Por que tem sido tão importante falar sobre a ditadura no cinema?

02/02/2026, às 11:30 | Tempo estimado de leitura: 6 min
O Agente Secreto e Ainda Estou Aqui nos convidam a falar de memória, verdade e justiça
foto de divulgação do filme O Agente Secreto
Foto: divulgação

O Brasil vive um novo momento de orgulho com o cinema nacional. Um ano após Ainda Estou Aqui conquistar a estatueta de Melhor Filme Internacional, o país volta a ganhar destaque com O Agente Secreto, indicado a quatro categorias do Oscar. Além da qualidade cinematográfica e de um elenco de peso, com Wagner Moura e Fernanda Torres como principais expoentes, os filmes têm em comum a denúncia dos horrores vividos durante os anos da ditadura brasileira.

Por que tem sido tão importante falar sobre a ditadura na cultura brasileira? Em um país que nunca responsabilizou seus torturadores – e que segue sofrendo ataques antidemocráticos, como os de 8 de janeiro de 2023 – a arte tem ocupado o papel de revelar feridas abertas e de insistir que memória, verdade e justiça não podem ser adiadas.

Comissão da Verdade

Diferente de outros países latinoamericanos que passaram por ditaduras militares, como a Argentina, o Brasil nunca puniu os algozes dos anos de chumbo. A anistia beneficiou agentes da ditadura, sem  responsabilizá-los por torturas, desaparecimentos e mortes. 

Foi só na gestão da ex-presidenta Dilma Rousseff que a verdade veio à tona como política pública. A Comissão Nacional da Verdade (CNV) ajudou a revelar o passado e acendeu o debate público sobre memória e justiça no Brasil. 

Foram dois anos e sete meses de trabalhos, que deram origem a um relatório em que foram apontados 377 responsáveis por crimes durante a ditadura militar e contabilizadas 434 mortes e desaparecimentos de vítimas do regime.

Eunice Paiva 

É nesse contexto pós-CNV que o setor cultural brasileiro passou a resgatar relatos e histórias, como a de Eunice Paiva, protagonista de Ainda Estou Aqui, que ficou 25 anos sem respostas sobre o paradeiro de seu marido, Rubens Paiva, desaparecido pela ditadura em 1971. 

Eunice conseguiu a primeira certidão de óbito do marido em 1996, mas ela não indicava a causa da morte, sendo retificada mais recentemente, em 2025, para constar como morte violenta causada pelo Estado brasileiro, após uma longa luta por justiça.

O Agente Secreto 

Também é nesse contexto que se situa O Agente Secreto. Ao contar a história de um pesquisador perseguido pelo regime, o longa recém lançado aborda um Brasil que, ainda hoje, descobre e confronta um passado mal resolvido. 

Outro mérito do filme é evidenciar o envolvimento do setor empresarial na articulação e no apoio ao regime militar daquela época.

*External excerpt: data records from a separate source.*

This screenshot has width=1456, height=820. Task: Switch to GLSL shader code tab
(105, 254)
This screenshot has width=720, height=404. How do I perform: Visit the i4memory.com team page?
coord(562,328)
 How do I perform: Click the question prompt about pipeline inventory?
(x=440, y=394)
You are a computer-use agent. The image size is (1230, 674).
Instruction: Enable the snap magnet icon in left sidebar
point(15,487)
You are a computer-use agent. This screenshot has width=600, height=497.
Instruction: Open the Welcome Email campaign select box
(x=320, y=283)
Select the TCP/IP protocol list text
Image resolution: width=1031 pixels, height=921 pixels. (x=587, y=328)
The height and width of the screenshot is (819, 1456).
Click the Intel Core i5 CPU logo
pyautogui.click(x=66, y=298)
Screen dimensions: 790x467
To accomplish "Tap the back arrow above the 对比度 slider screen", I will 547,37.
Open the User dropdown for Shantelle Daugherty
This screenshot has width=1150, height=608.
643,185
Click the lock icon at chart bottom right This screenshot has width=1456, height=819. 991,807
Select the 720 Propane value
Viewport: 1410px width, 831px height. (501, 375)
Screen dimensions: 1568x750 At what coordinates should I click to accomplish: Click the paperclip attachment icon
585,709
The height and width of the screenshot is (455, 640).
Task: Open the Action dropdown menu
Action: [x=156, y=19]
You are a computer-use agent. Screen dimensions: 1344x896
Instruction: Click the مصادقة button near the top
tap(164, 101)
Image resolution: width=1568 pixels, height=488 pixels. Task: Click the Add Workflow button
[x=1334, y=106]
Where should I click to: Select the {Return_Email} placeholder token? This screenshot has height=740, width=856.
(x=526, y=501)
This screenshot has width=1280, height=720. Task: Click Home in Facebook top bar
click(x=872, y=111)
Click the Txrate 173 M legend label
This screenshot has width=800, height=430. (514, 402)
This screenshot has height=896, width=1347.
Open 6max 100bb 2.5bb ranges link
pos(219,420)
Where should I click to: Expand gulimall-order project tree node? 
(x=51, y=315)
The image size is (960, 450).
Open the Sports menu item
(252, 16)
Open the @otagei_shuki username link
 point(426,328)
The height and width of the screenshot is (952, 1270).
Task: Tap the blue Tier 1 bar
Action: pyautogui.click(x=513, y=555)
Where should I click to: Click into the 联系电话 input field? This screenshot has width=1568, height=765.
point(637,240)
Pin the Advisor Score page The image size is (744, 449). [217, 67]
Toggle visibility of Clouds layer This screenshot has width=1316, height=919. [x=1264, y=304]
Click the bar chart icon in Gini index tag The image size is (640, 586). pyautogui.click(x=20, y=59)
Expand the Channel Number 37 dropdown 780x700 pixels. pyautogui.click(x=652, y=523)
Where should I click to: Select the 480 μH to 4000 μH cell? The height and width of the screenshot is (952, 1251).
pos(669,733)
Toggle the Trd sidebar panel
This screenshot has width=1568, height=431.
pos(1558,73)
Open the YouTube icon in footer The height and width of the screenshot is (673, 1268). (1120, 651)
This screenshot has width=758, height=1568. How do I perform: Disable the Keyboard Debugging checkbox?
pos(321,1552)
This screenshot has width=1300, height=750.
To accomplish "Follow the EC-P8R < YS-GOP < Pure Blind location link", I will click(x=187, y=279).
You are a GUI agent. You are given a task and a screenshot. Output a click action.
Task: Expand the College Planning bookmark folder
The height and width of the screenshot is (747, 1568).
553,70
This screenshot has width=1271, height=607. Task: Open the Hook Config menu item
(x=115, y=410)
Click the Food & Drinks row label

O vilão,  um empresário  representante da indústria, usa seu poder econômico e contrata ex-agentes do Estado para eliminar o protagonista, interpretado por Wagner Moura.

Anistia

Nós conhecemos muito bem essa história. O Inesc também nasceu do trabalho de uma mulher que viveu as violências do período ditatorial. Maria José Jaime,  ou Bizeh, nossa fundadora, chegou a ser exilada e ajudou a criar a Lei da Anistia de 1979.

Vale lembrar que o debate sobre a anistia ganha hoje outro significado. Em 8 de janeiro de 2026, o presidente Luiz Inácio Lula da Silva vetou integralmente o Projeto de Lei nº 2.162/2023, conhecido como “PL da Dosimetria”, que previa a redução de penas de condenados pelos atos antidemocráticos de 8 de janeiro de 2023. A decisão sinaliza um avanço na responsabilização das pessoas  que tentaram implementar um golpe de Estado, embora ainda permaneça o desafio de alcançar aqueles que financiaram e deram sustentação política às ações golpistas.

E é preciso ir além: fortalecer a participação popular e garantir o controle civil sobre as forças armadas.  É por isso que desde 1979, o Inesc luta por uma democracia brasileira efetiva, que mude a vida das pessoas. Sempre de olho no orçamento público.

Ditadura nunca mais!

É verdade que o trabalho de recontar os horrores da ditadura não é novidade no cinema brasileiro. Filmes como Marighella, O que é isso companheiro?, Cabra Marcado Para Morrer, Zuzu Angel, Batismo de Sangue e muitos outros compõem uma longa lista de um cinema engajado com a luta pela memória e verdade. 

Mas os sucessos de Ainda Estou Aqui e O Agente Secreto são sinais de que o Brasil se recusa a varrer para debaixo do tapete um passado cruel, violento e não superado (muito menos reparado). Porque recontar o passado é também proteger o futuro.